- Country: Pakistan
- Governing body: Pakistan Football Federation
- National teams: Men's national team Women's national team

International competitions
- FIFA Futsal World Cup AFC Futsal Asian Cup SAFF Futsal Championship

= Futsal in Pakistan =

Futsal, a variant of association football, is a developing sport in Pakistan governed by the Pakistan Football Federation (PFF). Its growth is largely attributed to the availability of smaller playing spaces, such as school basketball courts, that makes the game more accessible in urban and affluent areas where standard football grounds are limited. The sport was initially overseen by the Pakistan Soccer Futsal Association, an independent body established in 2014.

== History ==
The Pakistan Football Federation initially planned to hold the first-ever National Futsal Championship in December 2010, though the event was then postponed to July 2011 and eventually cancelled altogether.

Several Pakistani teams participated in the Neymar Jr's 5 tournament in Brazil, including Peshawar's Ghosts FC in 2016 and the Chitral futsal club Highlanders FC in 2017.

In 2016, the Pakistan Soccer Futsal Federation sent an under-17 team to a tournament in Scotland. In February 2018, the Pakistan Soccer Futsal Federation organised the International Futsal Cup at the Liaquat Gymnasium in Islamabad with a field composed of foreign teams from Brazil, Turkey, Nepal, Afghanistan in addition to two local teams, the Pakistan Greens and Pakistan Whites. The Brazilian team won the final defeating Pakistan by 12-1. The same year, the Pakistan Soccer Futsal Federation also intended to host the Asian Futsal Championship.

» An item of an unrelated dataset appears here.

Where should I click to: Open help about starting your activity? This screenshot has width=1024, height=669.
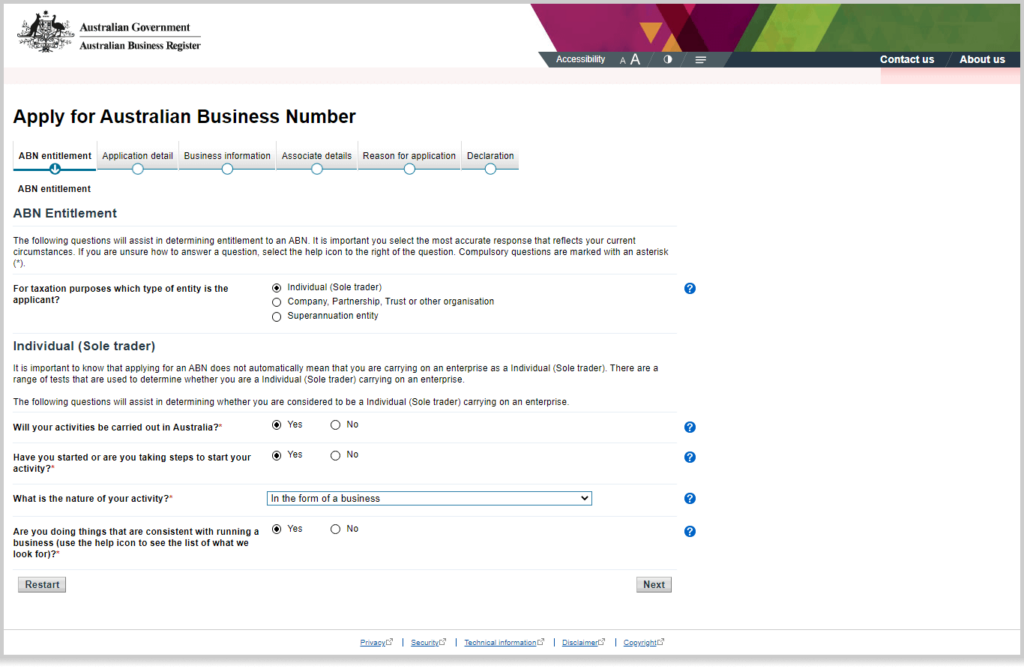689,457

By the early 2020s, the Pakistan Football Federation had yet to succeed in organising futsal at the national level, despite the efforts of local clubs and departments to create separate five-a-side teams.

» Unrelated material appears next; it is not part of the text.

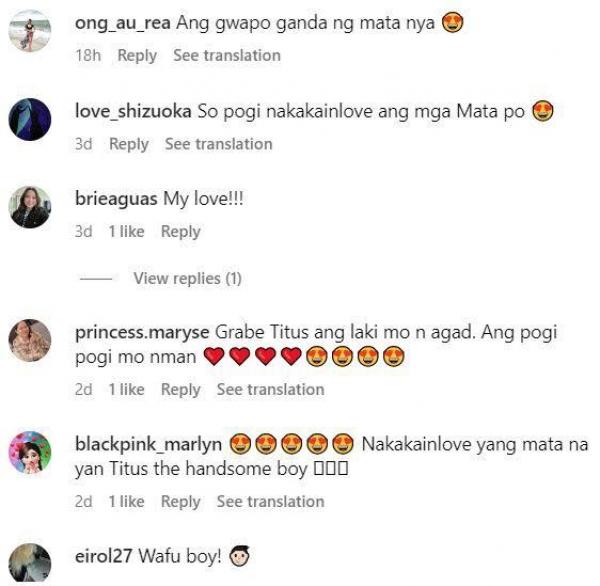Open princess.maryse's avatar image
This screenshot has height=586, width=600.
coord(30,340)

In 2023, the Pakistan Football Federation launched the National Futsal Cup, the first nationwide futsal competition organised under its authority. The event was structured as a five-phase regional circuit, with separate tournaments for men and women held in Lahore, Quetta, Islamabad, Peshawar, and Karachi. Each regional phase crowned its own champions: SA Gardens (men) and MRF (women) in Lahore, Hazara Quetta FC (men) and Hazara Quetta FA (women) in Quetta, Team Eighteen (men) and Smurfs (women) in Islamabad, and Forza FC (men) and Karachi City (women) in Karachi. The PFF had announced that top teams from each phase would later compete in a National Futsal Championship to determine the overall champions. However, that final stage was never held, and the competition effectively ended after the Karachi phase in April 2024.

In January 2025, the Pakistan Football Federation intended to send the first-ever women's national futsal team to the 2025 AFC Women's Futsal Asian Cup qualification but later withdrew due to financial constraints. The same year, however, the men's Pakistan national futsal team debuted at the 2026 AFC Futsal Asian Cup qualification in October 2025.